## [Instructions to follow]
Starting at the line that contains "You are a computer-use agent. 1280x800" and ending after the line that contains "pyautogui.click(x=30, y=364)", turn only those lines of the entries into a JSON list of strings with one string per line. Skip blank lines and leave out the pictures.

++++ Records ++++

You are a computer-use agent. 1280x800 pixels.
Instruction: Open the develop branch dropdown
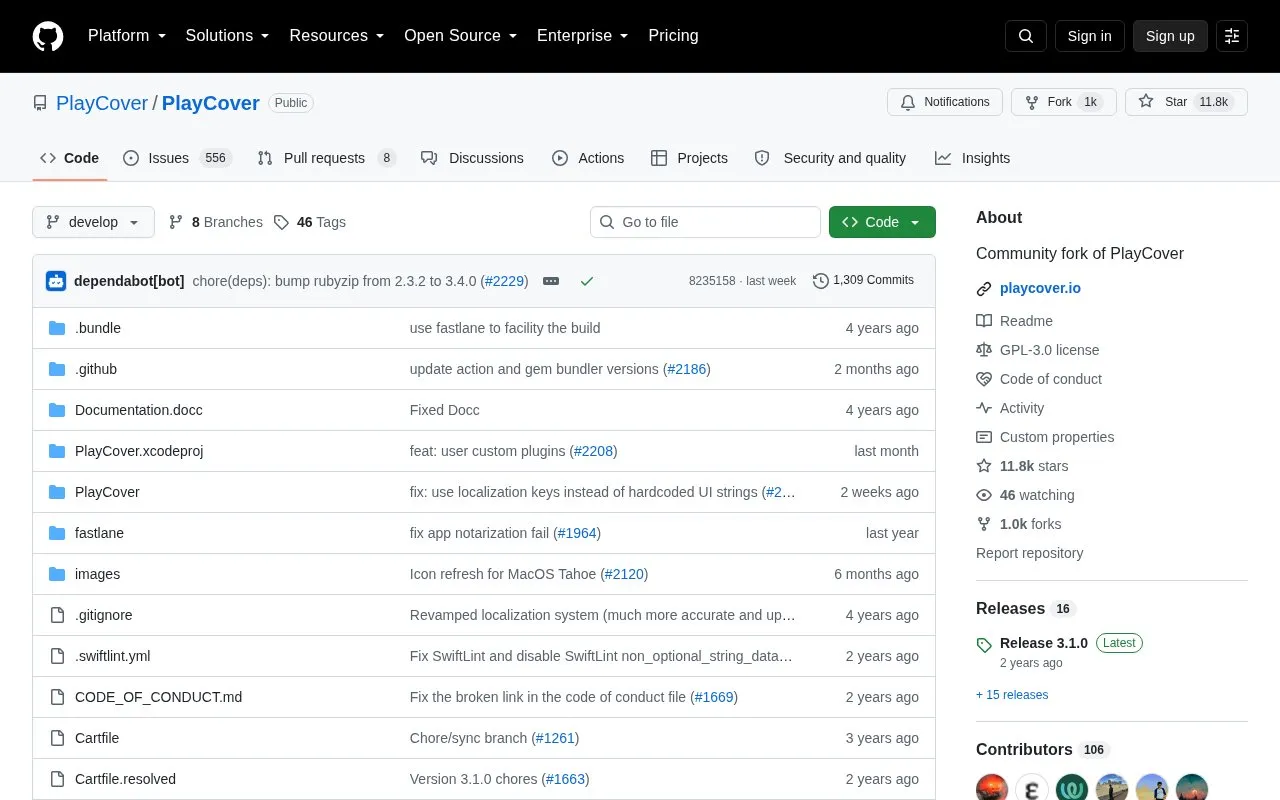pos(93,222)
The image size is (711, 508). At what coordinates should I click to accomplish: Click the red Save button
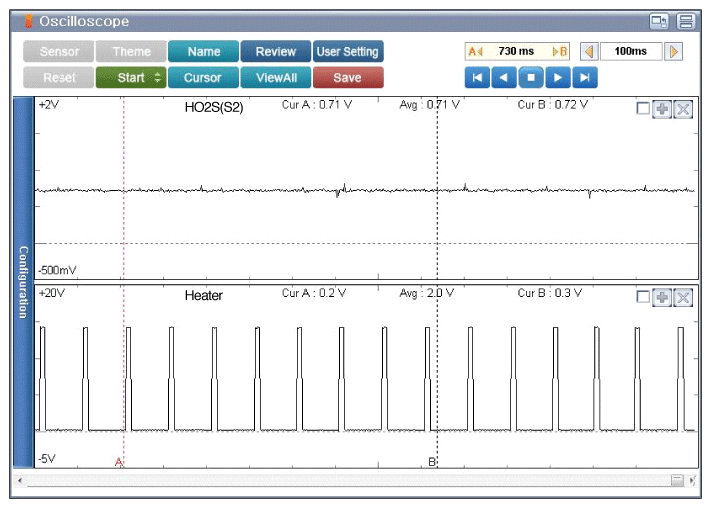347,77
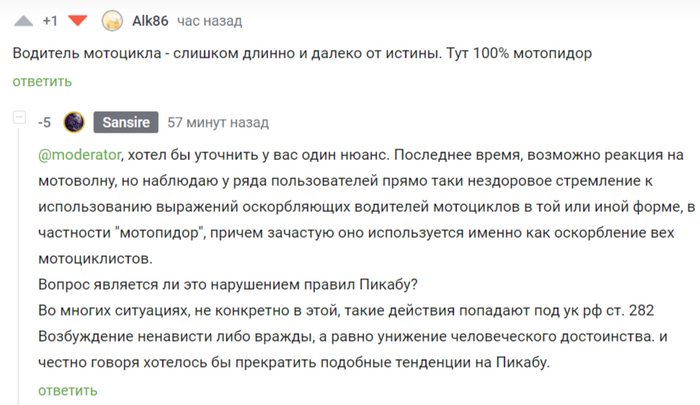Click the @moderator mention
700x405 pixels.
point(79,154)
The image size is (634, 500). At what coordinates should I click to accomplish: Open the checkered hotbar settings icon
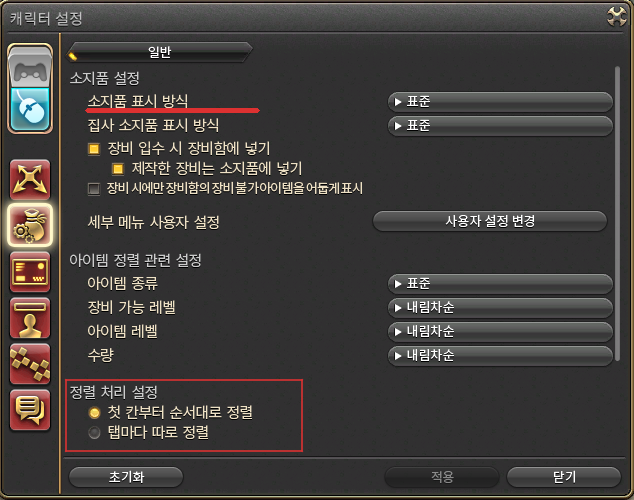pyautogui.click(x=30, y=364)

++++
++++ Records ++++

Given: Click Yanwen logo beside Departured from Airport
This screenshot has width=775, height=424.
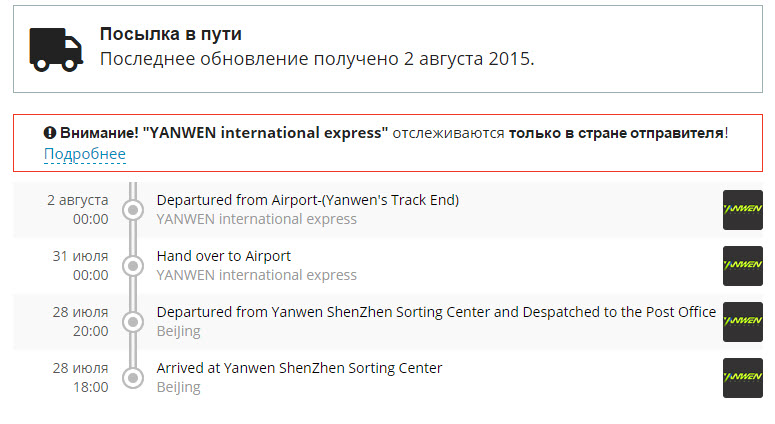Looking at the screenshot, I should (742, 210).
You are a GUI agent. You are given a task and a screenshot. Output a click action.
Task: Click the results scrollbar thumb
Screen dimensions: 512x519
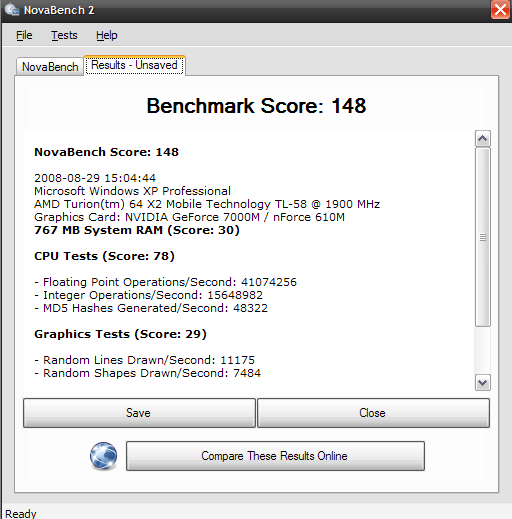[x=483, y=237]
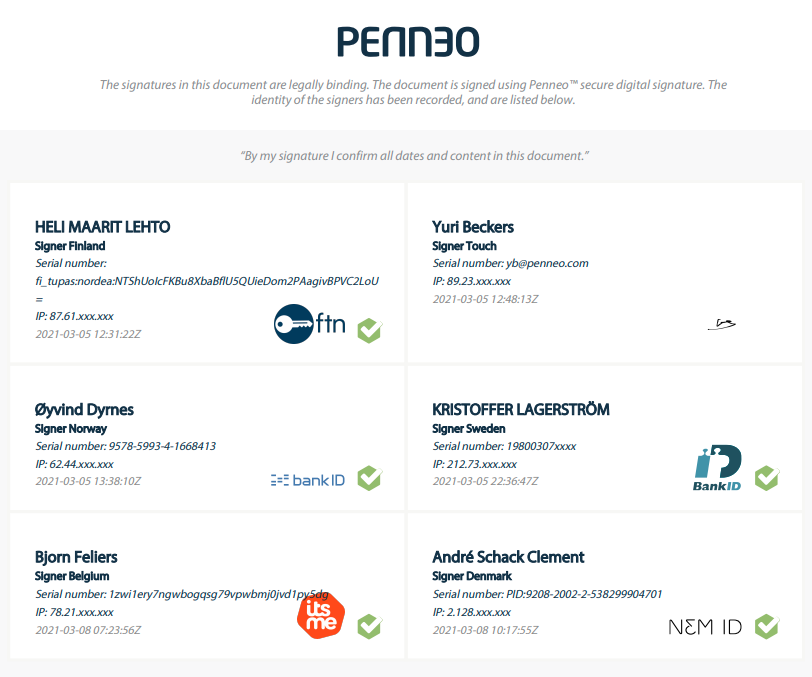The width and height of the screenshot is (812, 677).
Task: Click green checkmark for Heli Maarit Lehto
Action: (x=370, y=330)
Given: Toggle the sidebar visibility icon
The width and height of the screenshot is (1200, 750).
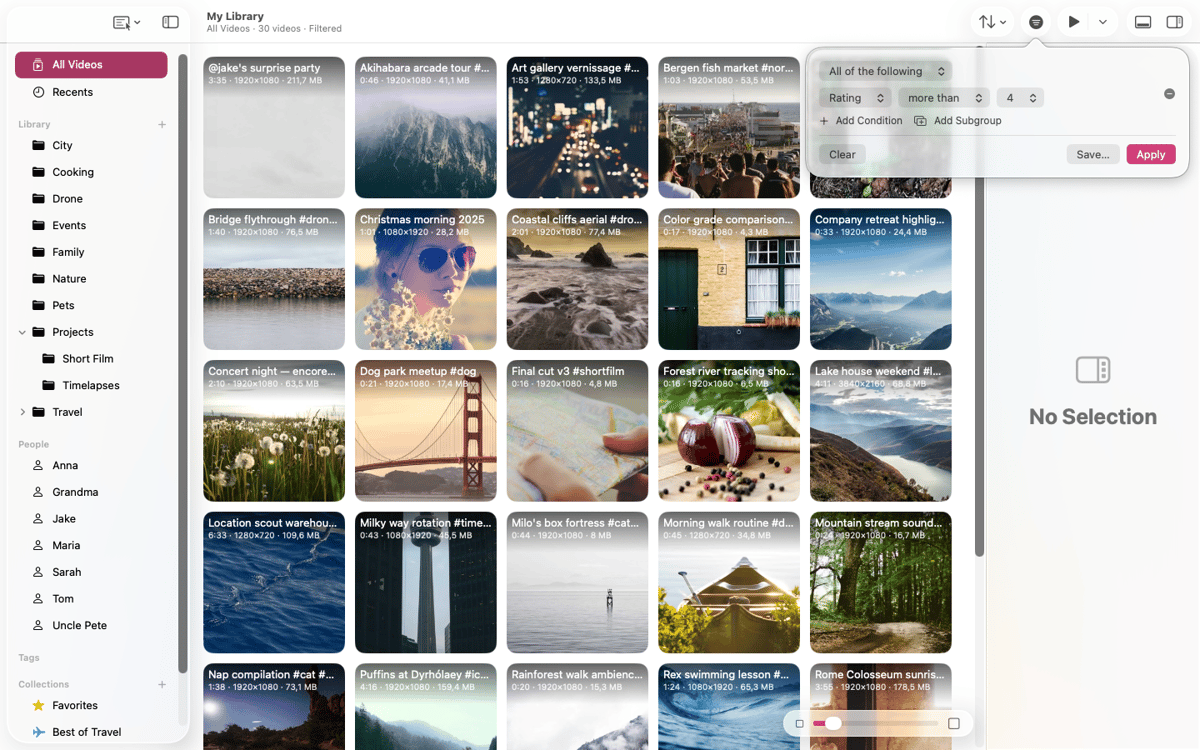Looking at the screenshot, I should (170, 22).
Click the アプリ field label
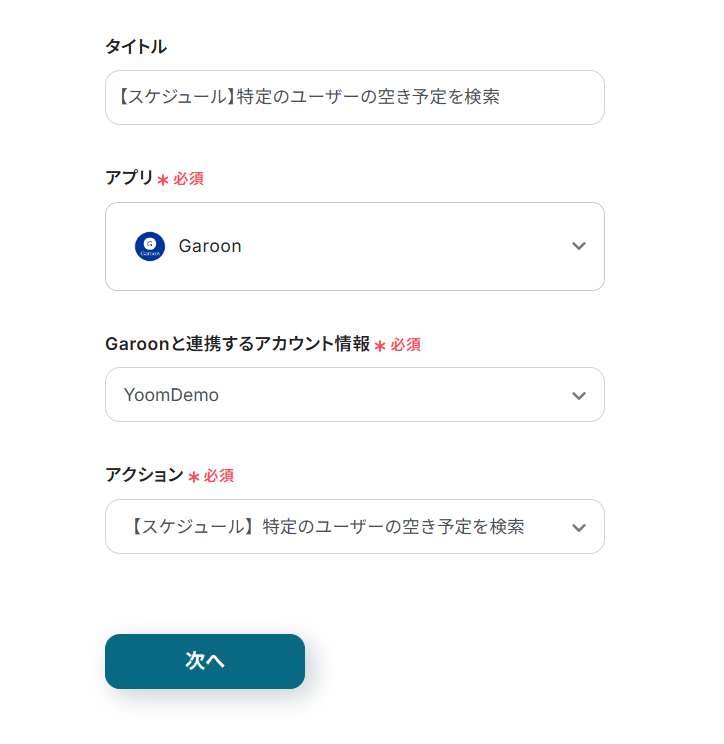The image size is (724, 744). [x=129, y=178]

++++
++++ Records ++++

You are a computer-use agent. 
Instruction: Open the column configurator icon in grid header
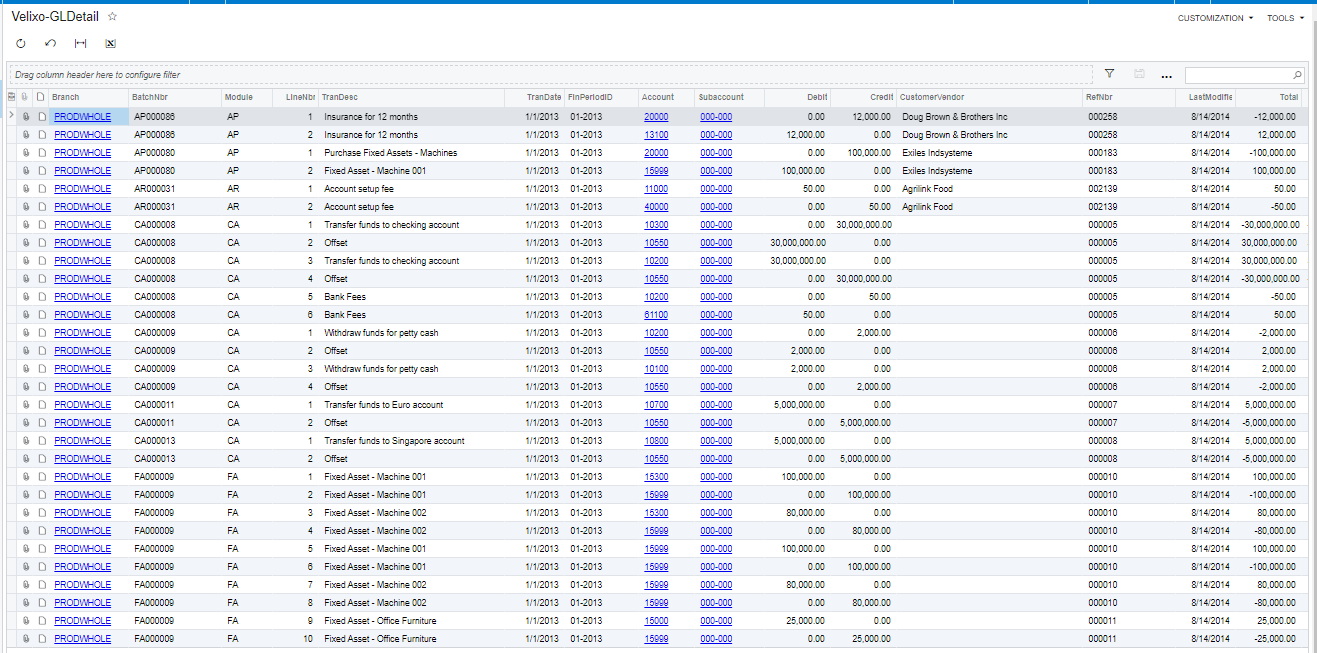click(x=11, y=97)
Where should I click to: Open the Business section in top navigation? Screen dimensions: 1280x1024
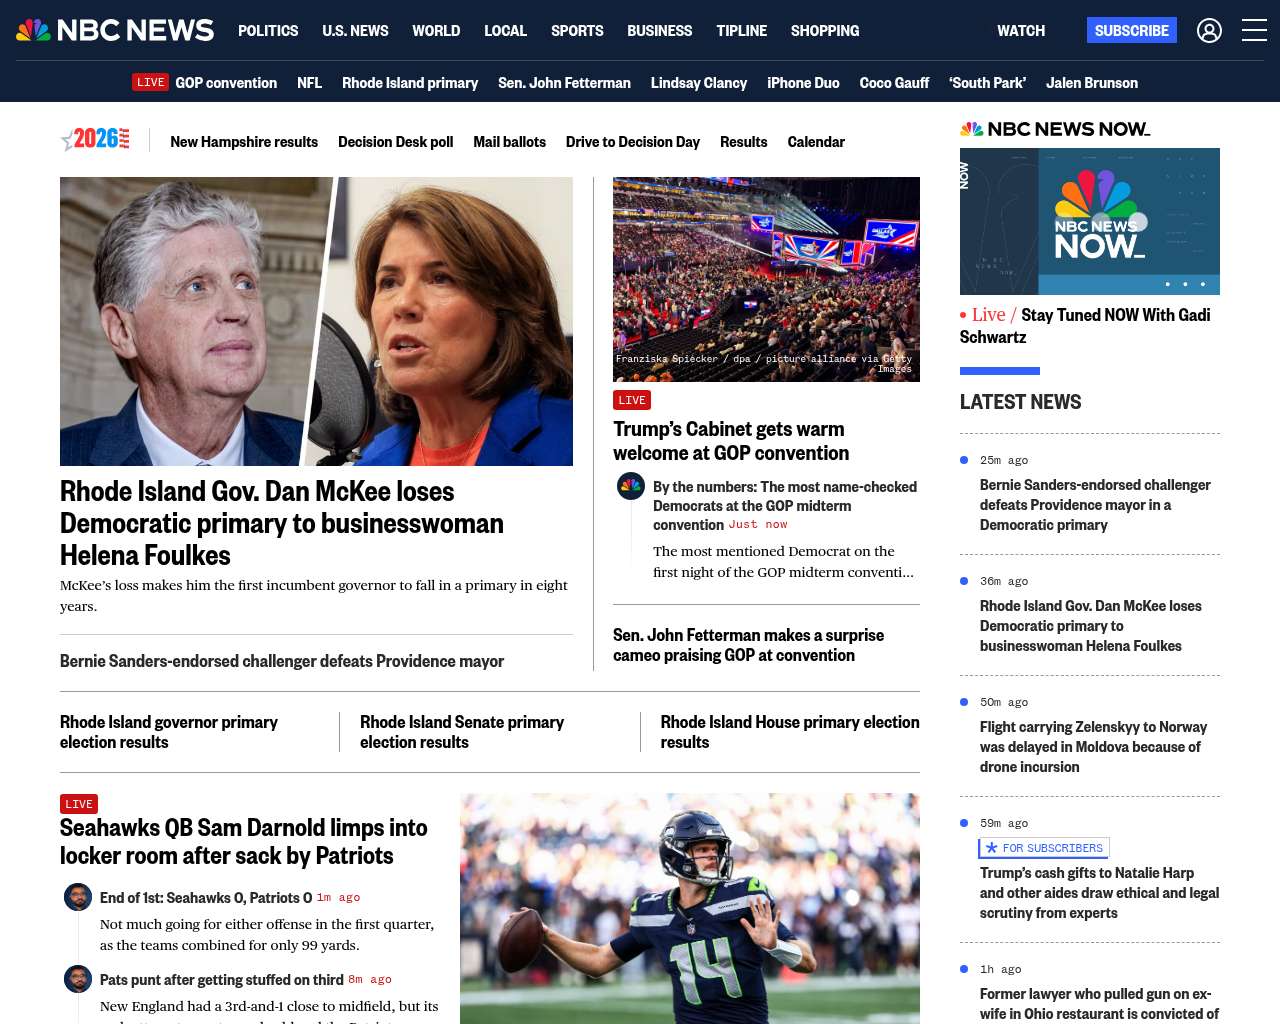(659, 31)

++++

## [Exercise answer]
[
  "You are a computer-use agent. 1280x800 pixels.",
  "Instruction: Open the develop branch dropdown",
  "pos(93,222)",
  "The image size is (711, 508). At what coordinates should I click to accomplish: Click the red Save button",
  "347,77",
  "Click the @moderator mention",
  "700x405 pixels.",
  "point(79,154)",
  "The image size is (634, 500). At what coordinates should I click to accomplish: Open the checkered hotbar settings icon",
  "pyautogui.click(x=30, y=364)"
]